[Screenshot grounding data]
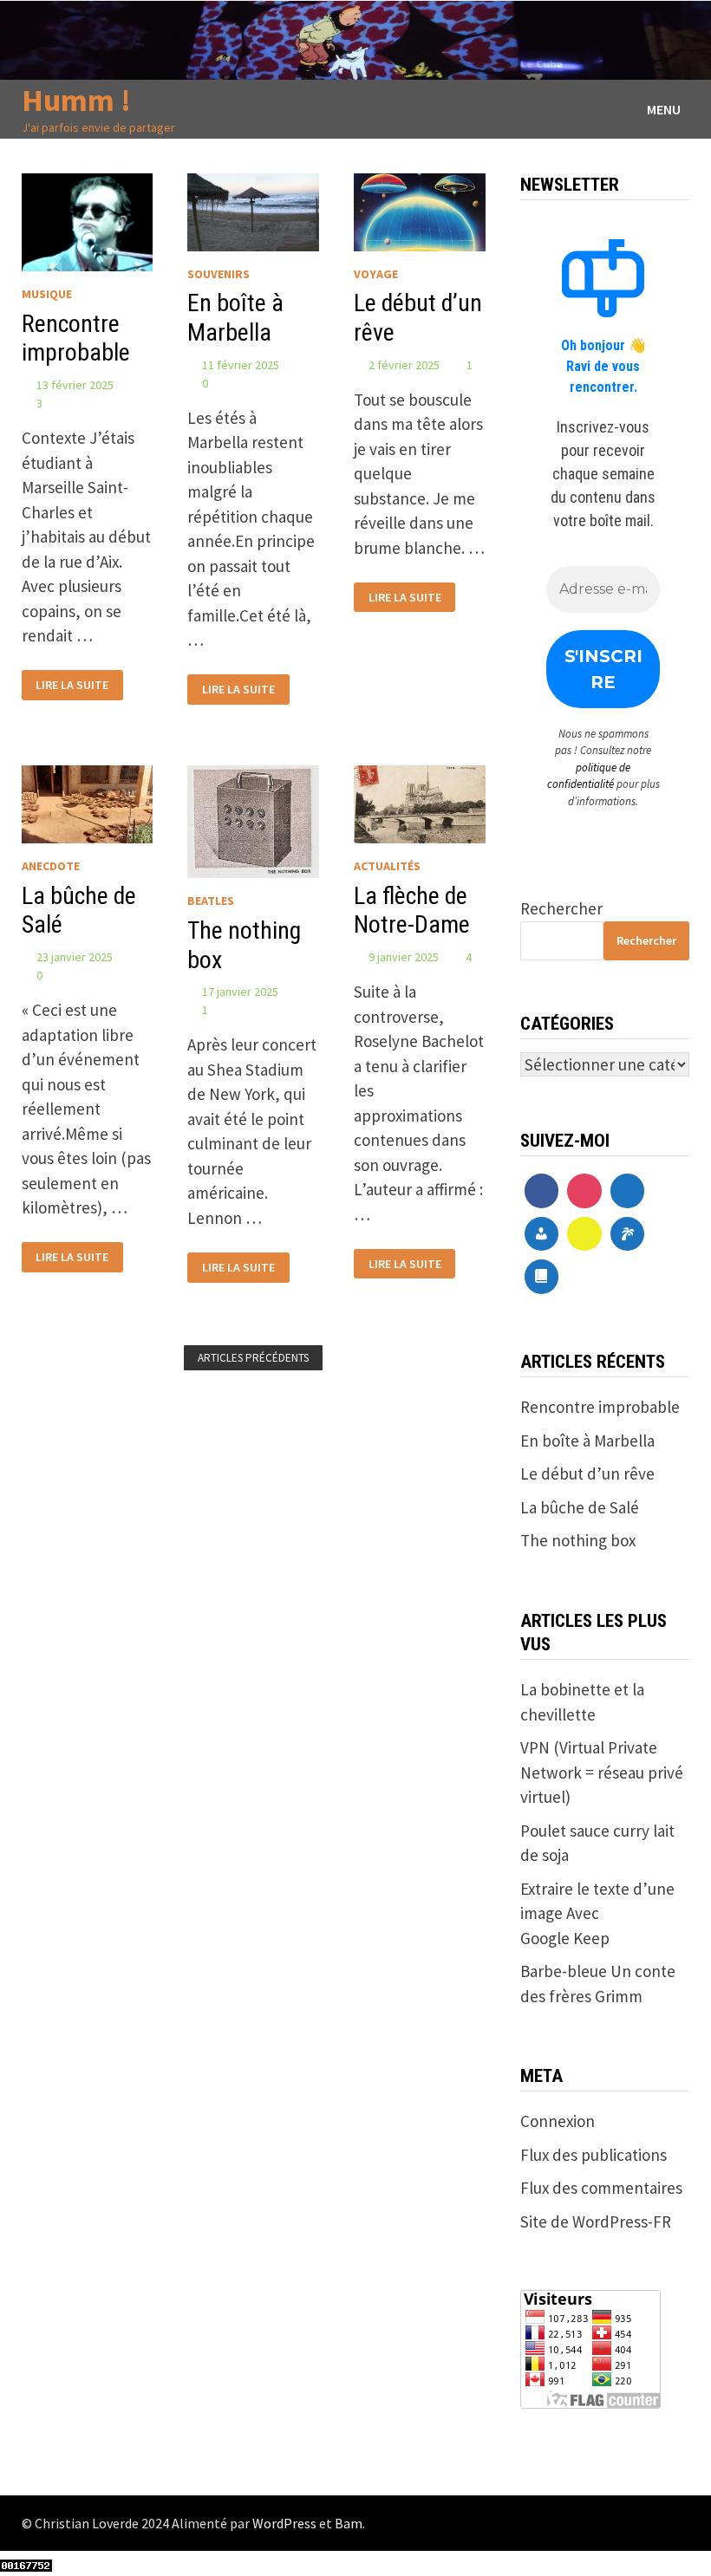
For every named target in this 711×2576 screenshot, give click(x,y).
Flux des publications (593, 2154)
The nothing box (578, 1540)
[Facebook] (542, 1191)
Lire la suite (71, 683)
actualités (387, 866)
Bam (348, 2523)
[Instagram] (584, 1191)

(WHAT YOU NEED TO DO)
Word for word, repeat the data above with the pictures left out.

(EXPECTED ANSWER)
For every named target in this 711×2576 screenshot, give click(x,y).
Flux des publications (593, 2154)
The nothing box (578, 1540)
[Facebook] (542, 1191)
Lire la suite (71, 683)
actualités (387, 866)
Bam (348, 2523)
[Instagram] (584, 1191)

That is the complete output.